WORK INSTRUCTION -
When you reach the line with "You are a computer-use agent. The" in the records below, begin transcribing exactly and continue up to and including the line with "Open the Cloudnode Rebooten action dropdown", leaving out every picture.

---------- GIVEN DATA

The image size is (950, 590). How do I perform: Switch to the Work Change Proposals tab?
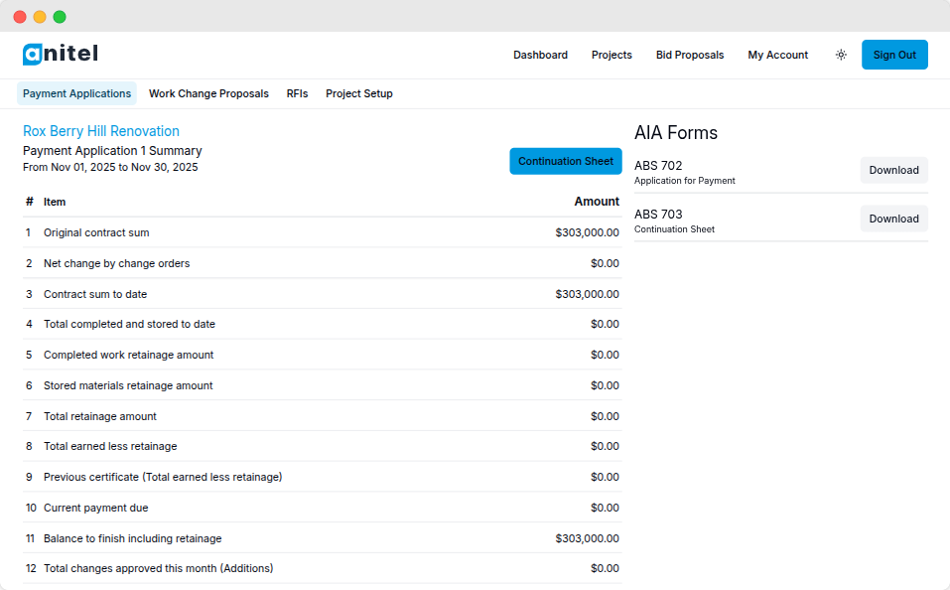tap(208, 92)
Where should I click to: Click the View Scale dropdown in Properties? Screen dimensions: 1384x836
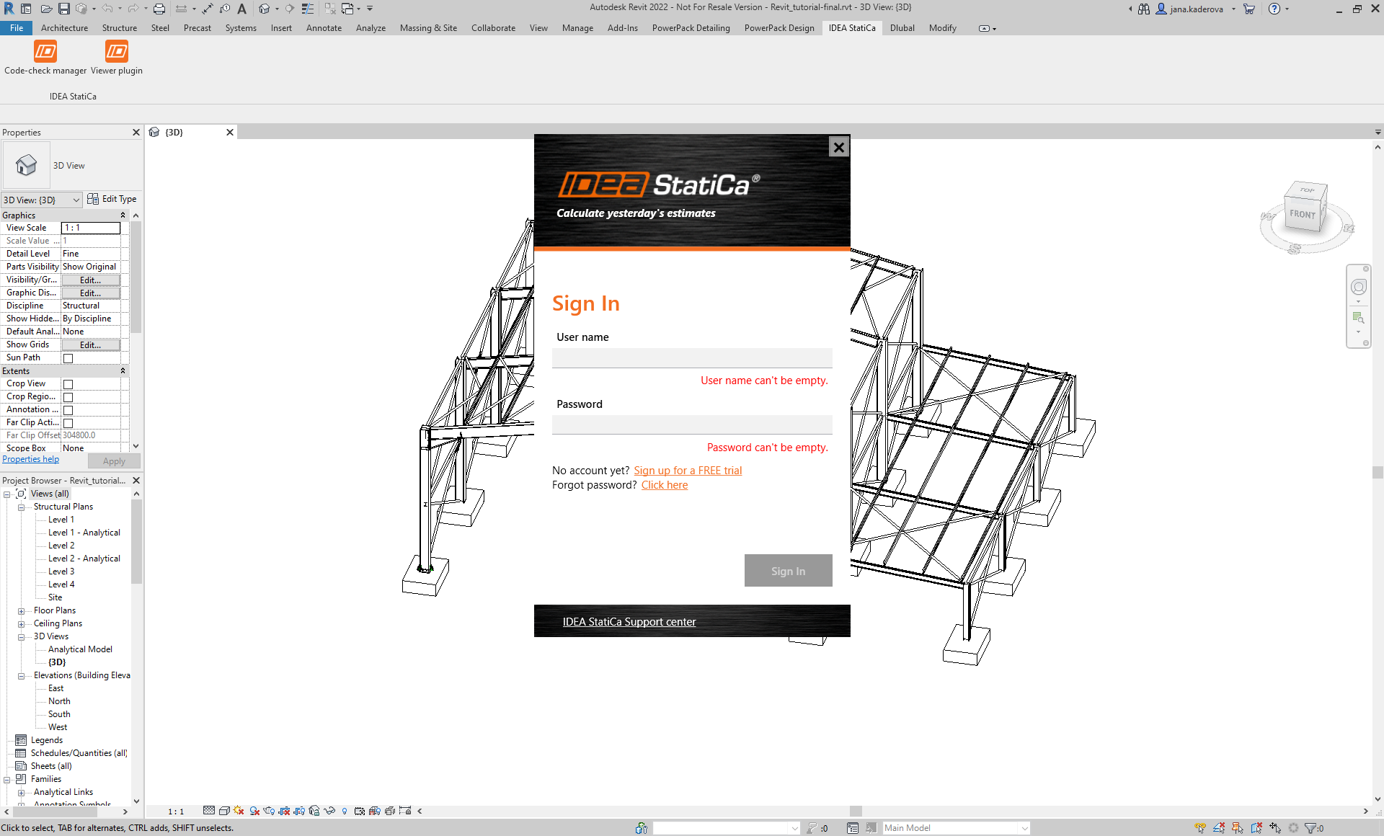coord(90,227)
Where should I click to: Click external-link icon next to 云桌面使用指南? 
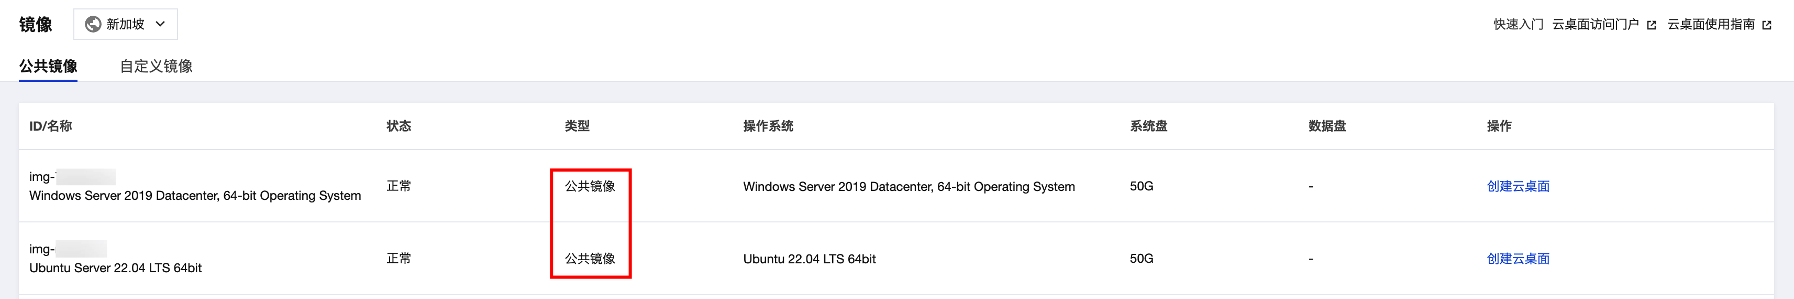(x=1767, y=25)
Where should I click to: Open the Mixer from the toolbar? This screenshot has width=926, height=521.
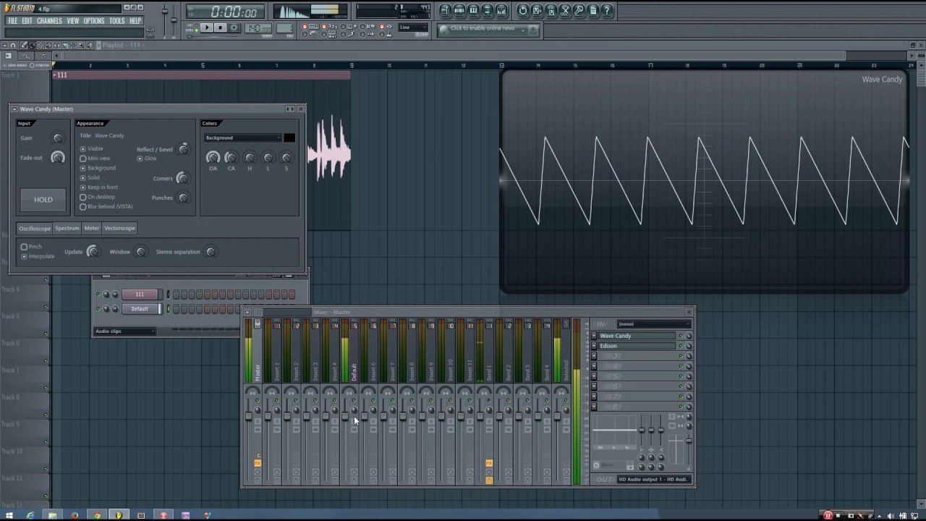pyautogui.click(x=501, y=10)
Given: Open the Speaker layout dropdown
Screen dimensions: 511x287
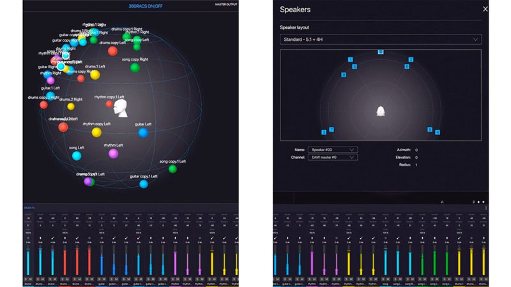Looking at the screenshot, I should tap(380, 40).
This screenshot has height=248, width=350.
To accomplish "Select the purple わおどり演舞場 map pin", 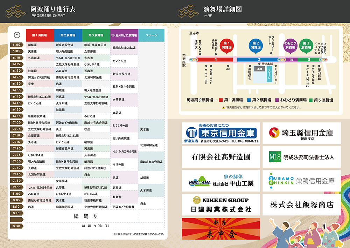I will (290, 46).
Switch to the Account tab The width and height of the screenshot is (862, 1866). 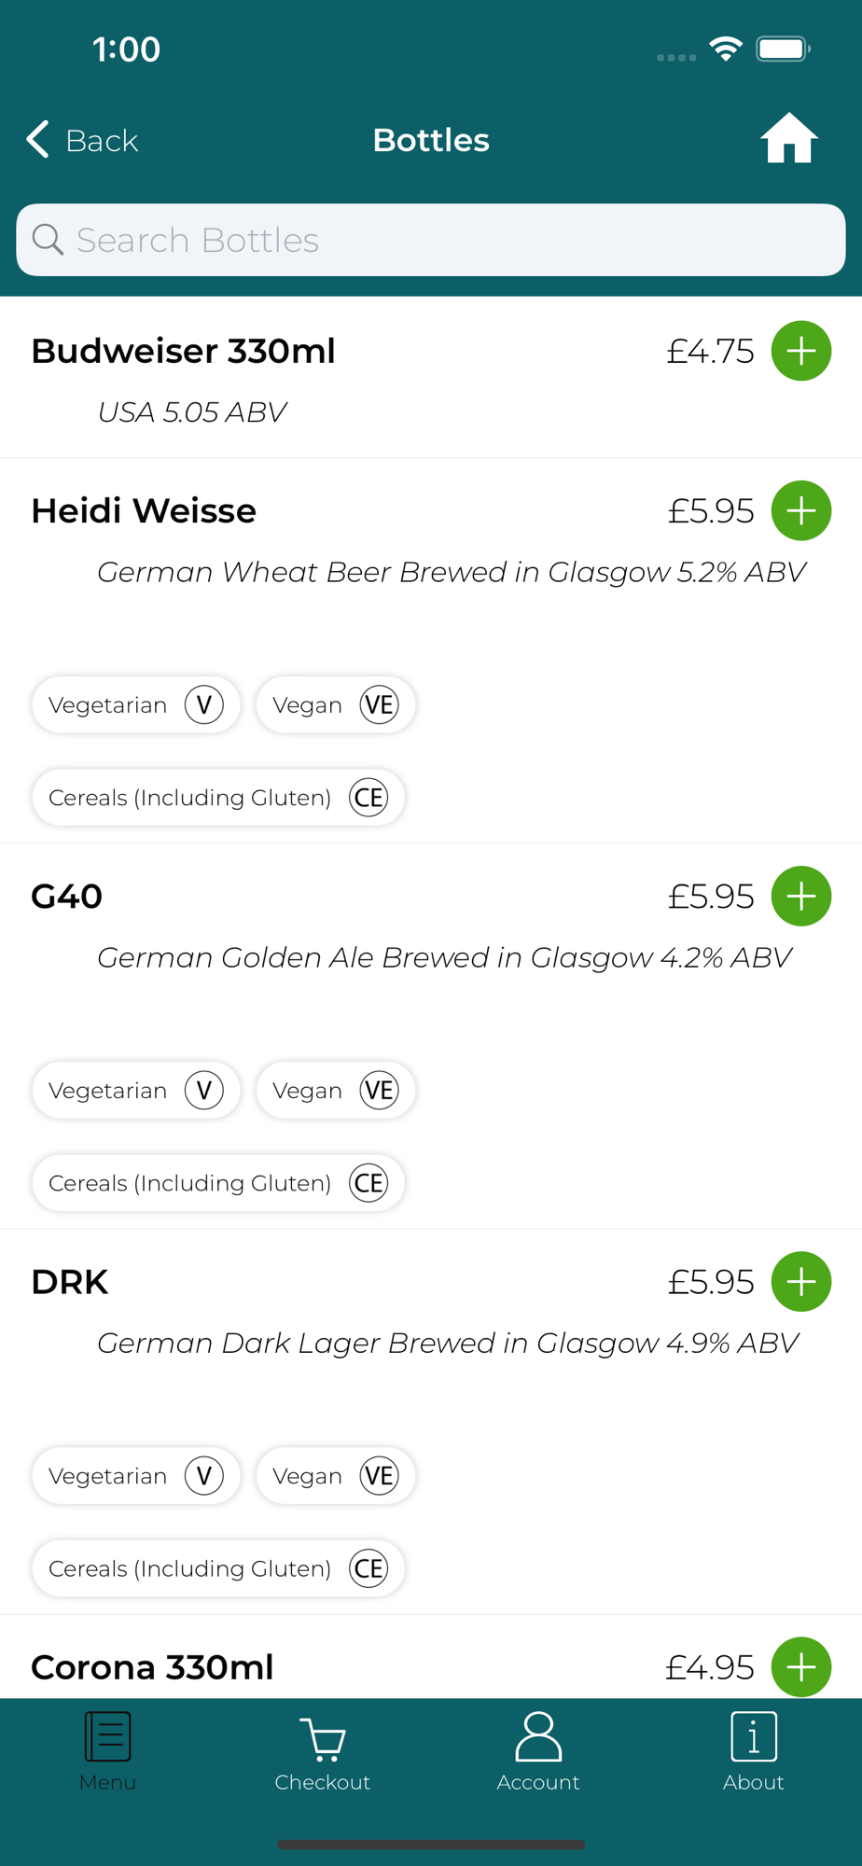[x=538, y=1751]
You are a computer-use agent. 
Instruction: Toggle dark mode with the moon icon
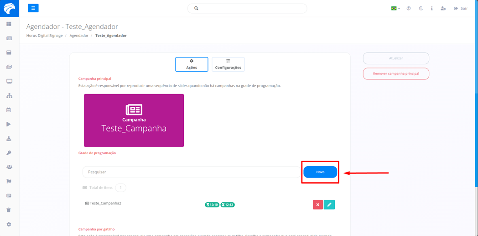pos(421,8)
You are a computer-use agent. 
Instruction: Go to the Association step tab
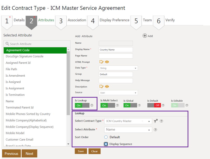[x=77, y=20]
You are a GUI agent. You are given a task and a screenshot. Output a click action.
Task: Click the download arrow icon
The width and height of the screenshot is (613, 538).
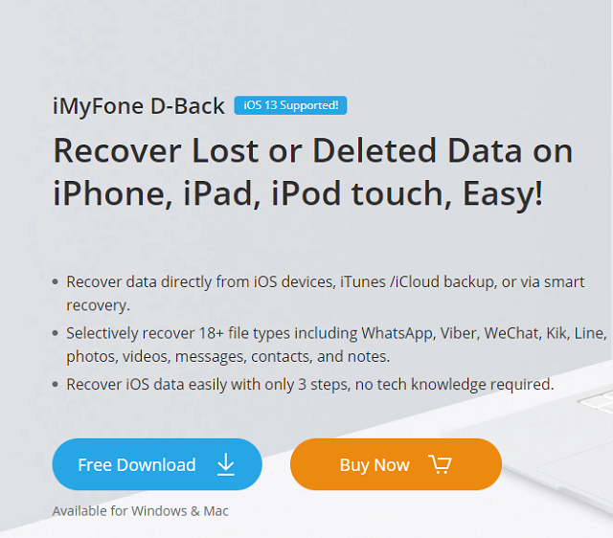[226, 464]
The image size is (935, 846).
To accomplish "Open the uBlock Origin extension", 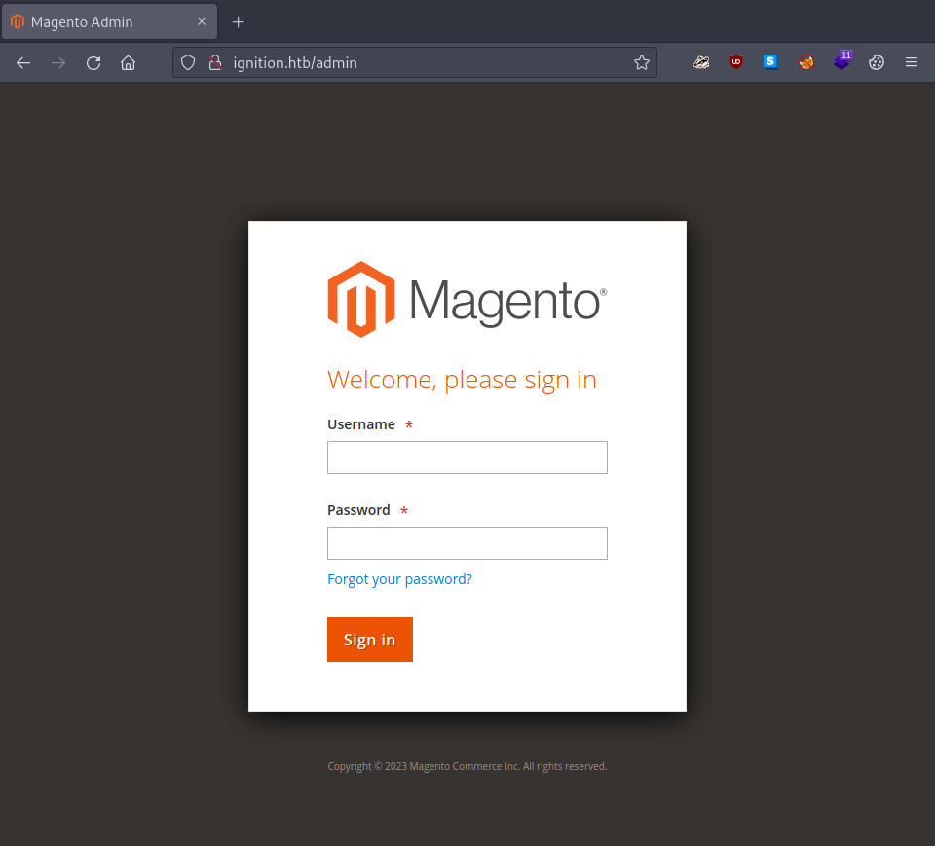I will pos(736,62).
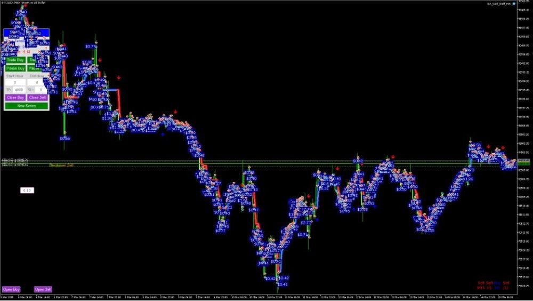Screen dimensions: 533x301
Task: Click the $1.26 profit label near right
Action: point(468,179)
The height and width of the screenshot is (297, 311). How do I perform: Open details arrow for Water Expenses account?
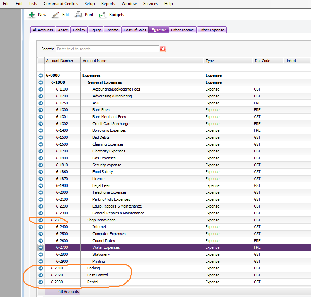click(x=41, y=247)
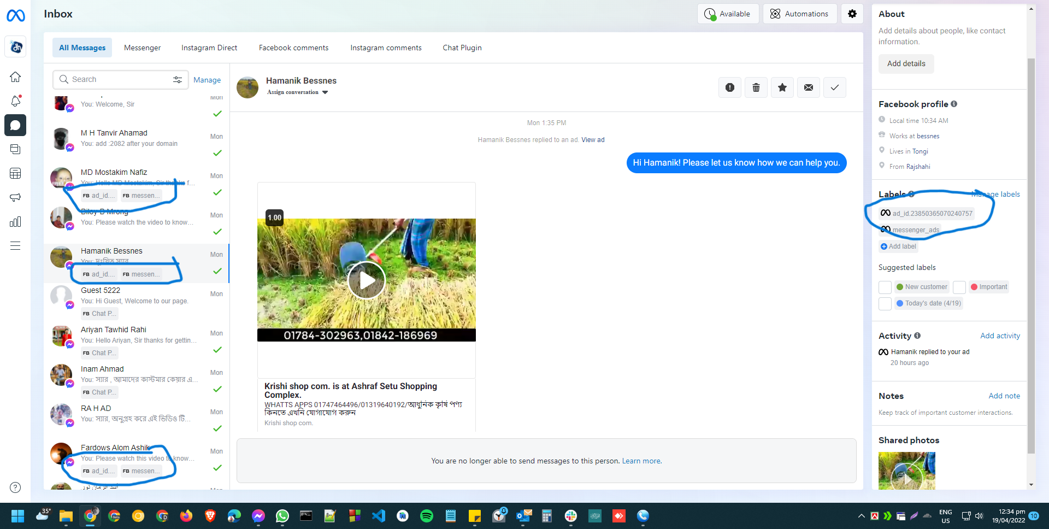
Task: Open the View ad link
Action: [593, 140]
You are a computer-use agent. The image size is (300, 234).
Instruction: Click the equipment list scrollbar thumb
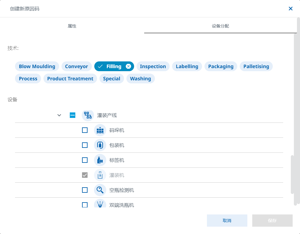point(292,174)
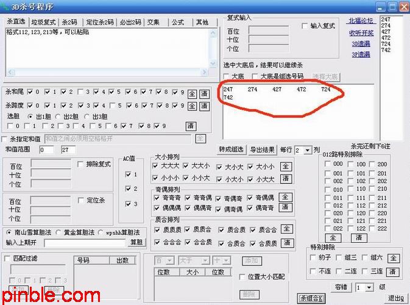410x305 pixels.
Task: Expand the 每行 columns dropdown
Action: click(x=306, y=150)
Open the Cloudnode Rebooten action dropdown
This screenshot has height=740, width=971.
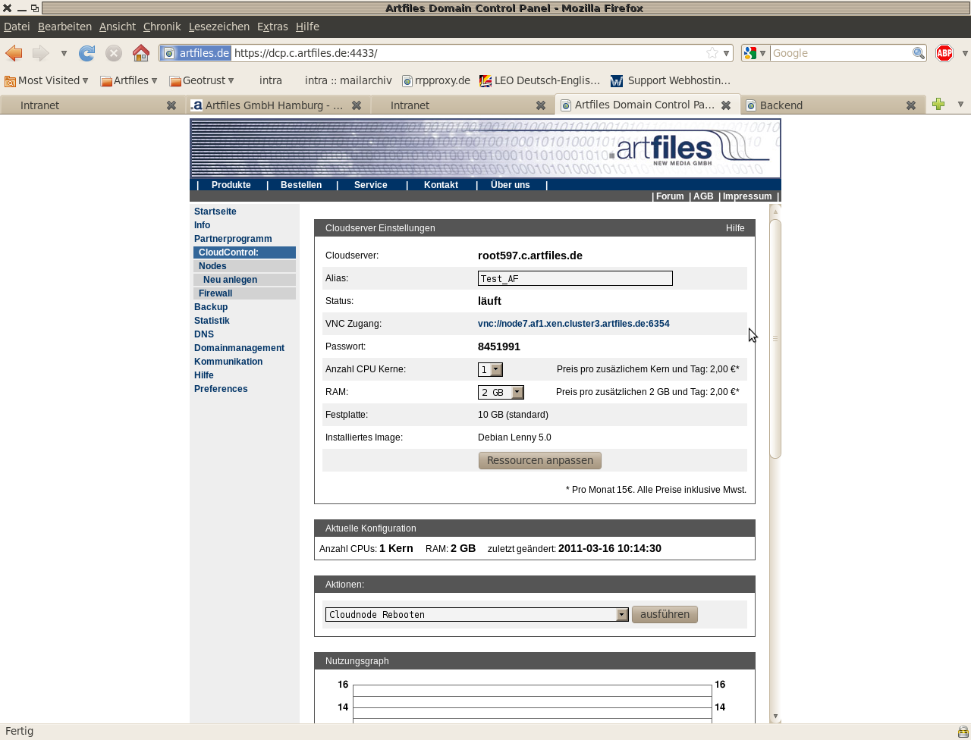pos(477,614)
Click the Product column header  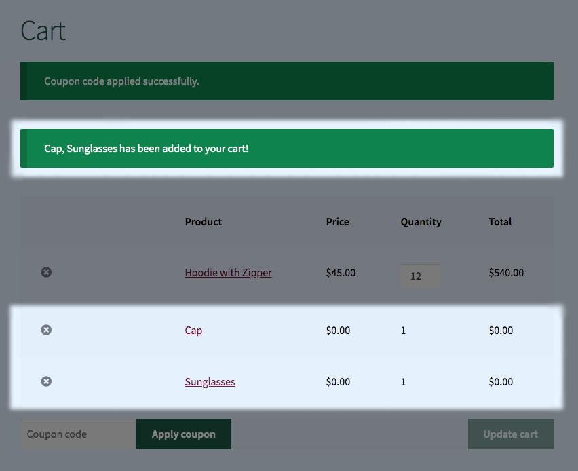204,222
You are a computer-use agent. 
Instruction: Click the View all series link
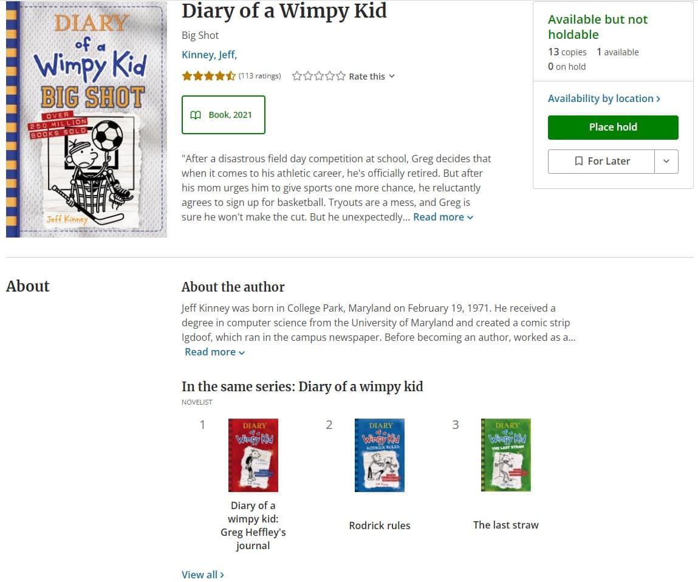203,575

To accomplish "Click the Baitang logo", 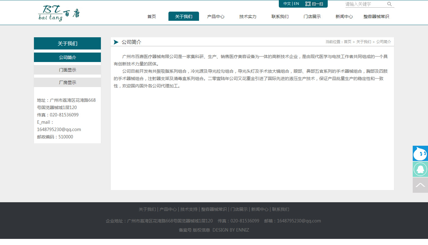I will click(59, 13).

--------------------

ANSWER BOX -
You are a computer-use agent. The image size is (300, 234).
Instruction: Click the equipment list scrollbar thumb
point(292,174)
410x305 pixels.
Task: Expand the 每行 columns dropdown
Action: click(x=306, y=150)
Open the Cloudnode Rebooten action dropdown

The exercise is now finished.